Benjamin Hermann

Le lieu commun de Benjamin Hermann | Coalition Guinness et «hold-up» à Bruxelles

Benjamin Hermann Journaliste au Vif

En région bruxelloise, Yvan Verougstraete tente de mettre sur pied une «coalition Guinness» de tous les records. Cela a un prix, celui de l’éjection du MR, dont le président crie au hold-up. Mais peut-on vraiment parler de vol?

On en trouve, de ces choses, dans le Guinness Book. Les yeux bandés, un Allemand est parvenu à identifier 17 parfums de glace en une minute. Un Suédois a battu le record du lancer de lave-linge, à 4,45 mètres. Et un Japonais est parvenu à faire voler un avion en papier pendant 29,2 secondes.

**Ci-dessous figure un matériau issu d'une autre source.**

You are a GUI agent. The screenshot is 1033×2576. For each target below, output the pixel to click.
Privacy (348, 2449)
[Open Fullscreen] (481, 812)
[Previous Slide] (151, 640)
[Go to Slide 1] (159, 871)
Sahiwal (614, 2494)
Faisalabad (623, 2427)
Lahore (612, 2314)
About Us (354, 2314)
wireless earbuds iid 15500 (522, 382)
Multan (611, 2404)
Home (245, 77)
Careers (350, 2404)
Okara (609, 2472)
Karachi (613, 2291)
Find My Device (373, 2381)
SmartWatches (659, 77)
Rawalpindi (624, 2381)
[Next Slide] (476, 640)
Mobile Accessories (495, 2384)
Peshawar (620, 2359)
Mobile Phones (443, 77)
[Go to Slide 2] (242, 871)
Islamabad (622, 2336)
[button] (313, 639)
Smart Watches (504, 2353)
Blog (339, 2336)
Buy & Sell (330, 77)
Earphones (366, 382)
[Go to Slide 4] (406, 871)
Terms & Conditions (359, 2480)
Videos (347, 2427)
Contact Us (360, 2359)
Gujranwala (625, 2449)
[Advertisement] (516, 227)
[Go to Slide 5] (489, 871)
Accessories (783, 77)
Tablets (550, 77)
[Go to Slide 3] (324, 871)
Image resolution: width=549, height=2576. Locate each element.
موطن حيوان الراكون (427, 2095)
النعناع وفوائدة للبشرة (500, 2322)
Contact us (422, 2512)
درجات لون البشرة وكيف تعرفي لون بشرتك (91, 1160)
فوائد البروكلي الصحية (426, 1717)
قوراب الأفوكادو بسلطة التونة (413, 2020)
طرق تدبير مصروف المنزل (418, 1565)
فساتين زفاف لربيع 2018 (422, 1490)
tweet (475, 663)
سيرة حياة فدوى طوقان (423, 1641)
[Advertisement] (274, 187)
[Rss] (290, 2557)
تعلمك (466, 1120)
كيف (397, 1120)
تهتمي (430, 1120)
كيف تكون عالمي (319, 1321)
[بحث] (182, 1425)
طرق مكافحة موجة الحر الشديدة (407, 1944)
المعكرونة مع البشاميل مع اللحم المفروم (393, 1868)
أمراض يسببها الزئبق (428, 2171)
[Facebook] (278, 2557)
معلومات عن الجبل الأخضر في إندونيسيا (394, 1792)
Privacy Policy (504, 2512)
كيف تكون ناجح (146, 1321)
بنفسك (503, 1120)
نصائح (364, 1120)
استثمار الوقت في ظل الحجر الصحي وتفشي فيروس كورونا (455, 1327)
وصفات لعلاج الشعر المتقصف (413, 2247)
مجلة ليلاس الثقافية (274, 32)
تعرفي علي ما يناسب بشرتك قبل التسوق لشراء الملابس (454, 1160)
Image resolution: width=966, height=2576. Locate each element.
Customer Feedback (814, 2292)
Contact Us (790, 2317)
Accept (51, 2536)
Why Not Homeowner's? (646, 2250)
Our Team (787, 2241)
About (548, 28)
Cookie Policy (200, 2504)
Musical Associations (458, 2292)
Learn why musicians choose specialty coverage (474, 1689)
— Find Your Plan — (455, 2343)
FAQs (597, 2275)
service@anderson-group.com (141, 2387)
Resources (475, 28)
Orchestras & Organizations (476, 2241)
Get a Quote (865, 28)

En revanche, on n’y trouve pas de trace de la crise politique bruxelloise, qui a dépassé le précédent record belge, les fameux 541 jours. On dépassera peut-être l’Irlande du Nord, qui a pulvérisé les scores en trois années de crise, entre 2017 et 2020. En tant qu’entité fédérée, cette dernière n’a pas vu son record avalisé, ce qui sera également le cas de la Région bruxelloise, le cas échéant. Le Guinness World Records ne prend en compte que les Etats souverains.

L’honneur est sauf, la Belgique fédérale conserve donc son record de la plus longue durée sans gouvernement, après élections et en temps de paix. Au passage, le plat pays, parmi la kyrielle de records établis, en détient un autre. En 2014, la Belgique dénombrait 1.529,3 vols pour 100.000 habitants. Tout cela est très sérieux.

Il reste à savoir si le dernier hold-up en date intégrera les statistiques. C’est du moins l’avis d’un président de parti, éconduit dans le cadre des négociations: le plus grand hold-up démocratique de l’histoire politique de ce pays, a-t-il estimé dans la presse. Ce faisant, il soupçonnait d’autres partis politiques, singulièrement le PS, de vouloir laisser pourrir la situation jusqu’au prochain scrutin.

L’avenir dira si les négociations désormais menées par un autre président de parti, qui tente de fonder une coalition Guinness, justement, permettront de sortir de l’ornière. Mais la petite phrase a été formulée et l’idée peut désormais circuler: «on» a volé la victoire au vainqueur, possiblement écarté du pouvoir pour le reste de la législature.

C’est compréhensible: le parti qui a remporté le plus de suffrages, grâce à une nette augmentation de son score électoral, n’apprécie pas d’être mis de côté. Chacun peut trouver cela injuste, immoral ou irrespectueux du choix des électeurs. Mais est-ce du vol?

En 2014, la Belgique dénombrait 1.529,3 vols pour 100.000 habitants. C’est un record.

Un député libéral bruxellois s’est lui-même exprimé en s’inspirant de Robert Schuman: «En démocratie, le vrai vainqueur n’est pas celui qui arrive en tête, mais celui qui parvient à rassembler une majorité stable autour d’un projet cohérent.» L’essentiel, dans un système politique se fondant sur les coalitions, se situe probablement là.

Pour le reste, la question du déni de démocratie est un débat récurrent auquel on ne peut pas apporter une réponse simple. Qui est le plus légitime? Le plus fort? Celui qui a le plus progressé? Ceux qui s’entendent déjà à d’autres niveaux de pouvoir? Un ensemble biscornu (comme la coalition Guinness) mais à peu près stable, dans un contexte singulier? Une seule de ces options peut-elle définitivement être considérée comme du vol? En voilà, un problème complexe.

Le Guinness Book des records nous apprend qu’il a fallu 365 ans pour résoudre le dernier théorème de Fermat, qui a donné des cheveux blancs à plus d’un mathématicien. D’autres vieux problèmes demeurent irrésolus à ce jour, parmi lesquels l’arithmétique électorale bruxelloise pourrait assurément trouver une place de choix.